La radio siempre estaba ahí, junto a nosotros y haciendo la vida familiar más grata. Existían estaciones denominadas cultas, donde se desplegaban eruditos de todas las materias, reinaba la música clásica y la ópera que acompañaban a la gente mayor instruida o al target de inmigrantes, que como mi nonna, las oían porque en ellas, imagino, se les acercaba un poco de aquel amado terruño y el idioma natal que habían quedado tan lejos.

Hoy, después de muchos años, las cosas cambiaron radicalmente pero la radio ahí está, intacta, casi eterna y al igual que como pasó con la tele, cuando ésta apareció y tuvo que complementarse con ella, en lugar de dividir público, sumó más radioescuchas, como ocurre en este avanzado siglo veintiuno donde supo combinarse con el masivo internet y la redes sociales de manera casi mágica. Todos la oímos de otra manera, desde los jóvenes hasta los mayores, con minúsculos auriculares incorporados a los teléfonos móviles, en nuestras computadoras, tabletas y otras formas, pero seguimos interactuando con ella, creando una corriente de comunicación efectiva, amable y confiable.
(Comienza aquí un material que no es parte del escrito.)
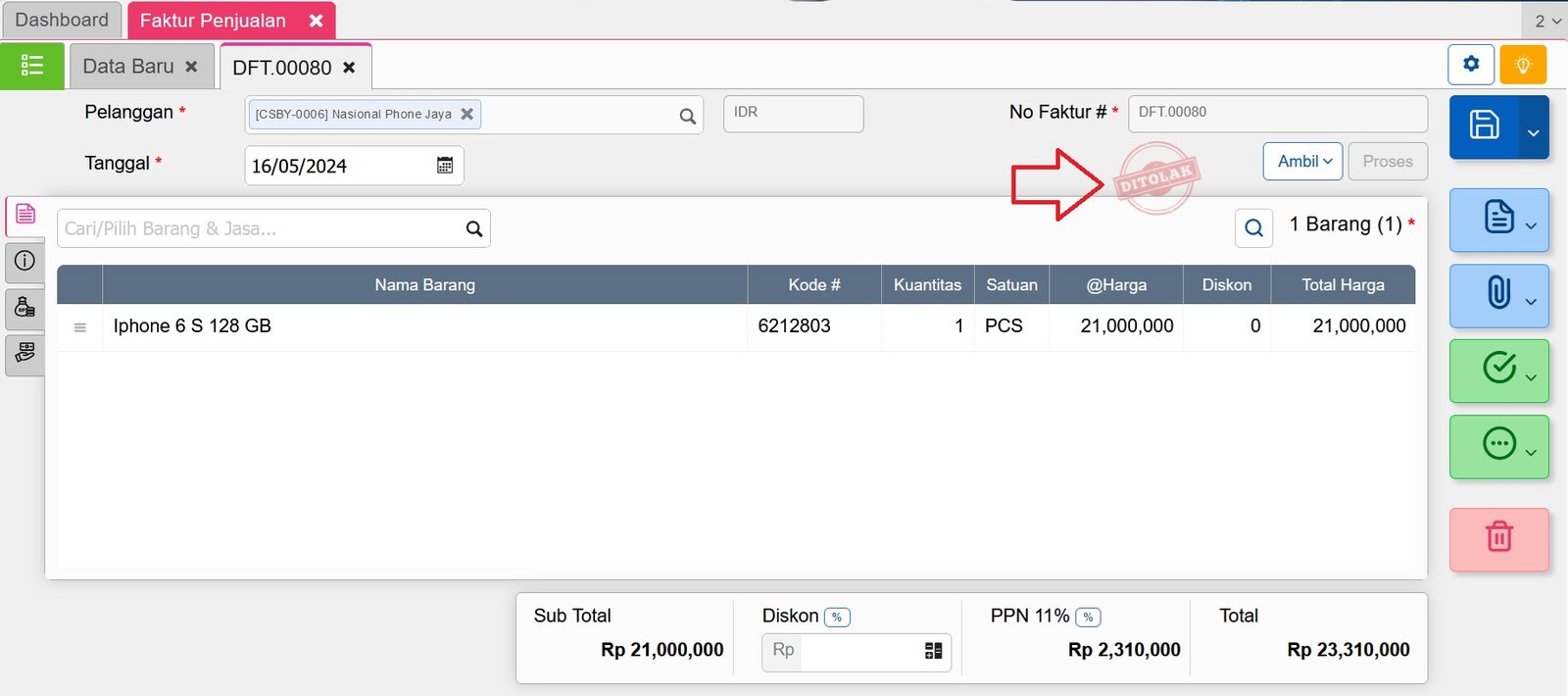Click the green list menu icon
The width and height of the screenshot is (1568, 696).
[32, 66]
Dicen que la esencia de la personas se forma durante la niñez y fue, precisamente en esa etapa de mi vida, donde aprendí a querer este medio de comunicación masivo, quizás porque formó parte de mi círculo familiar más cercano a mis afectos y mis raíces.
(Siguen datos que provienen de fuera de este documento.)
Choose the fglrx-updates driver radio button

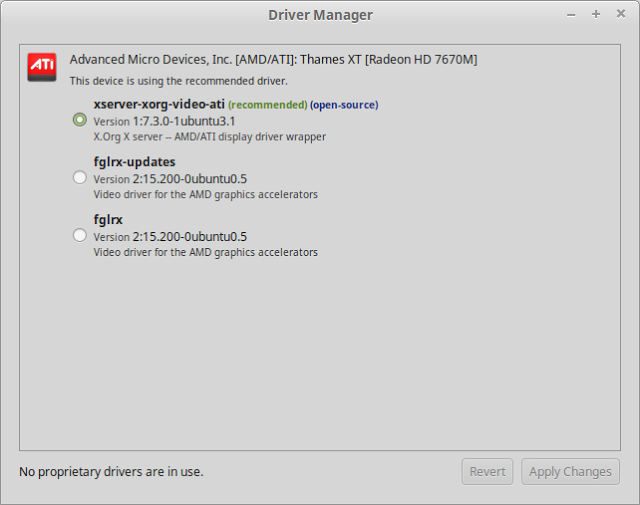[x=80, y=177]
Las generaciones van pasando, acumulando años, sinsabores, sorpresas y alegrías, pero la radio seguirá viva para los más jóvenes y para los que vienen. Con otros auxiliares, con gadget que nos acerquen a la realidad de hoy, pero con la penetración que siempre dirá presente, entrando por los oídos, que es la manera más efectiva de despertar la creatividad y el camino más corto para llegar al corazón.